- How to complete this task -
In the records below, find the line with "Given: Open the View dropdown in Task Manager" and the line with "This screenshot has height=656, width=1024.". Print both exactly, along with every line between them, and no other line.

- Listed records -
•••

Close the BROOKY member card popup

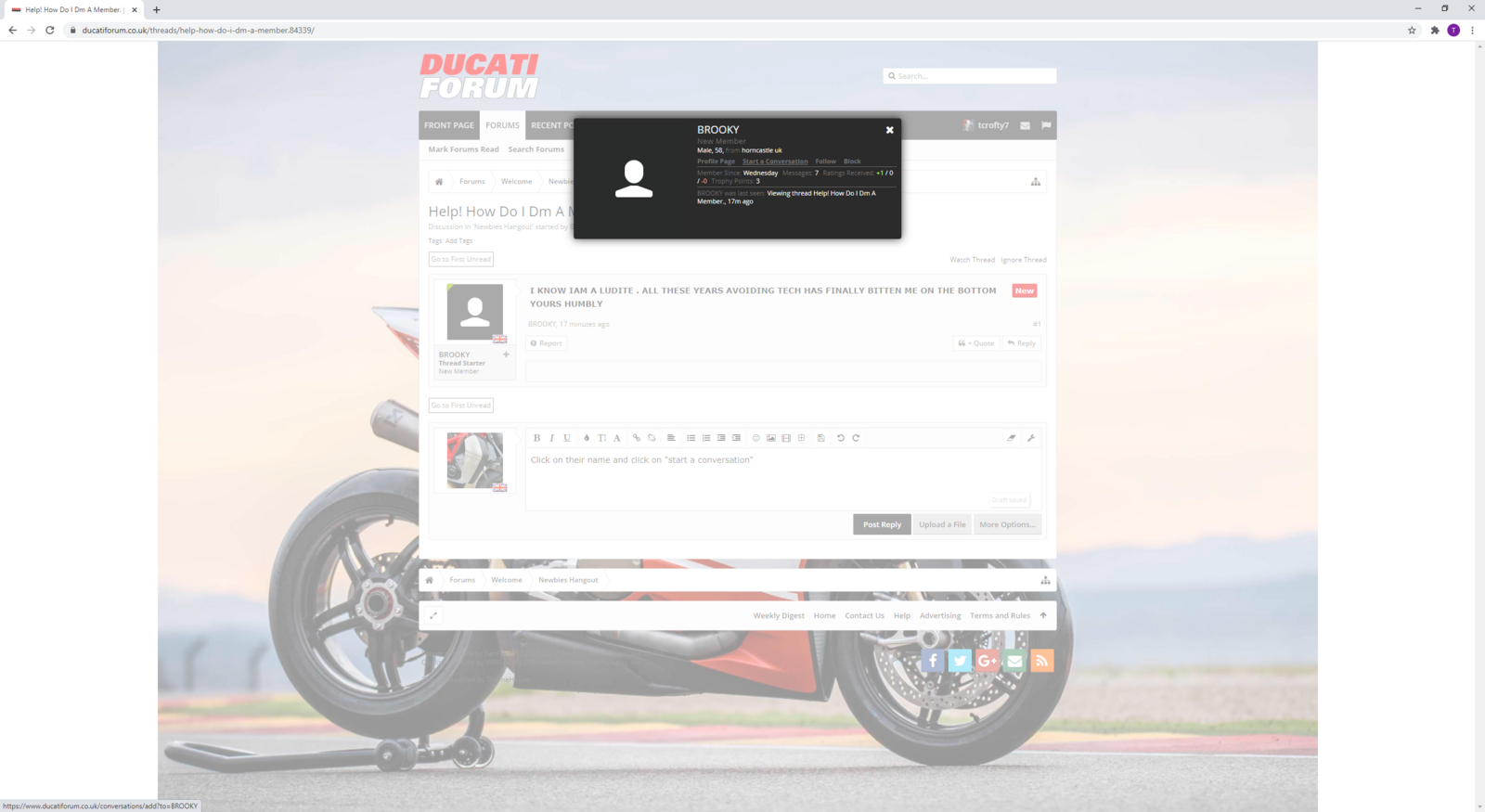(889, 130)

•••

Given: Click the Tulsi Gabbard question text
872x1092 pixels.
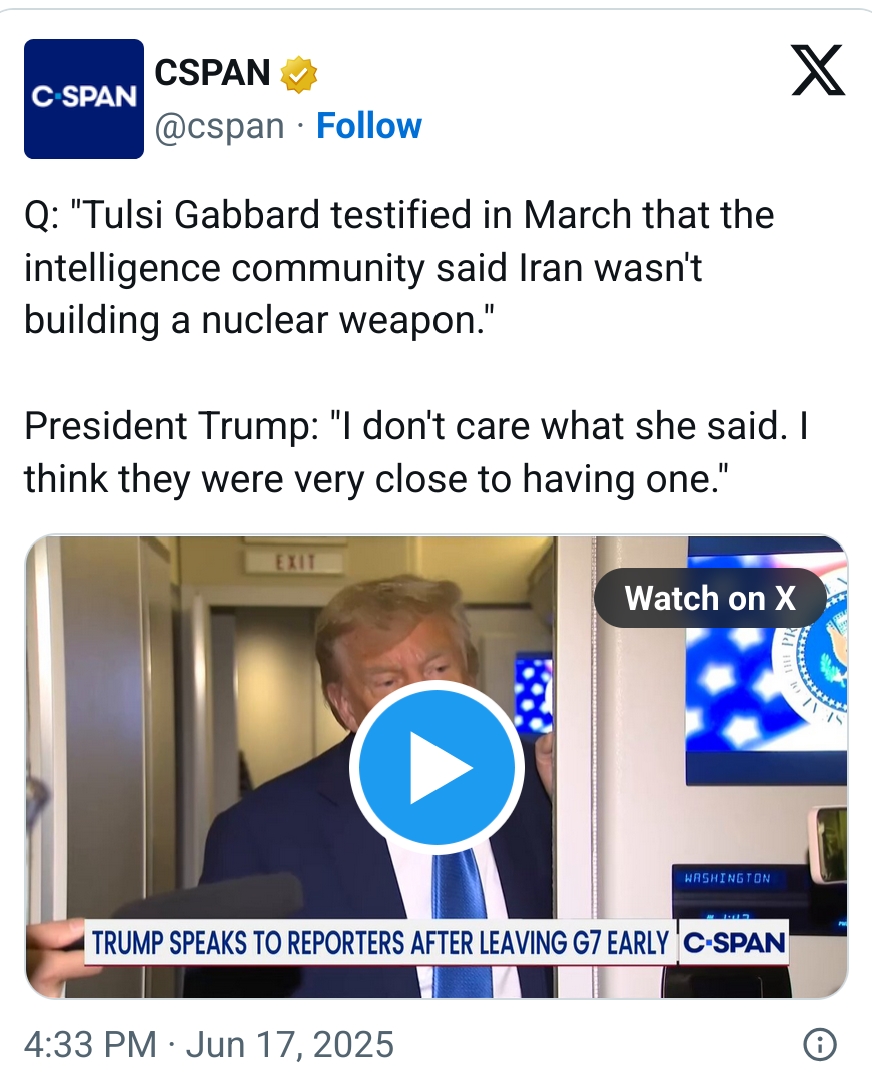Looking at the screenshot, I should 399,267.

•••

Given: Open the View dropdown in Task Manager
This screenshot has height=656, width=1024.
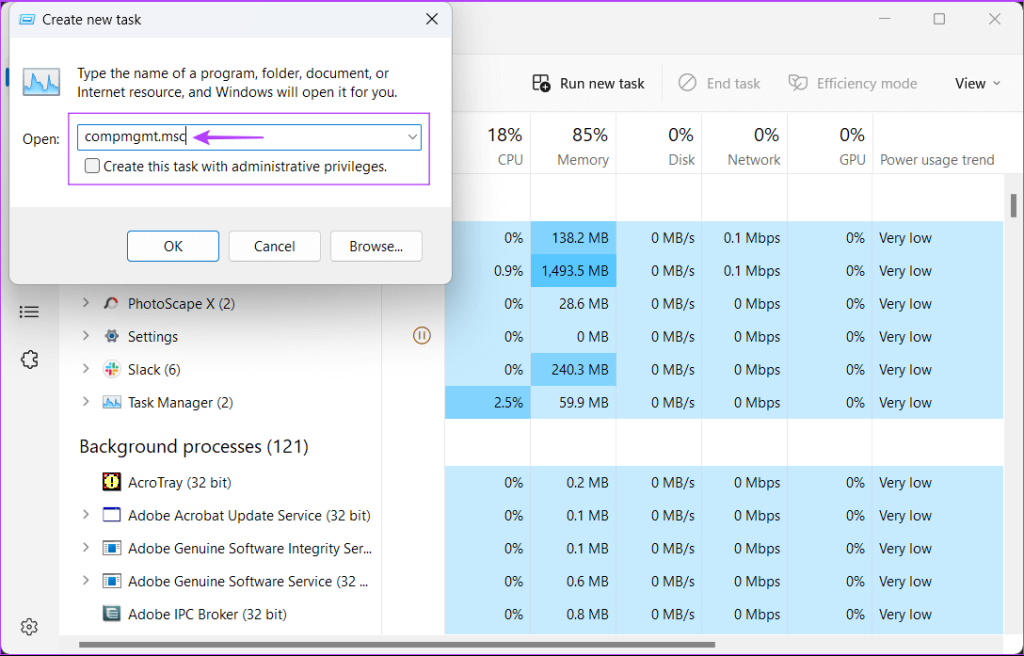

•••

- Problem solution -
Given: Open the View dropdown in Task Manager
This screenshot has height=656, width=1024.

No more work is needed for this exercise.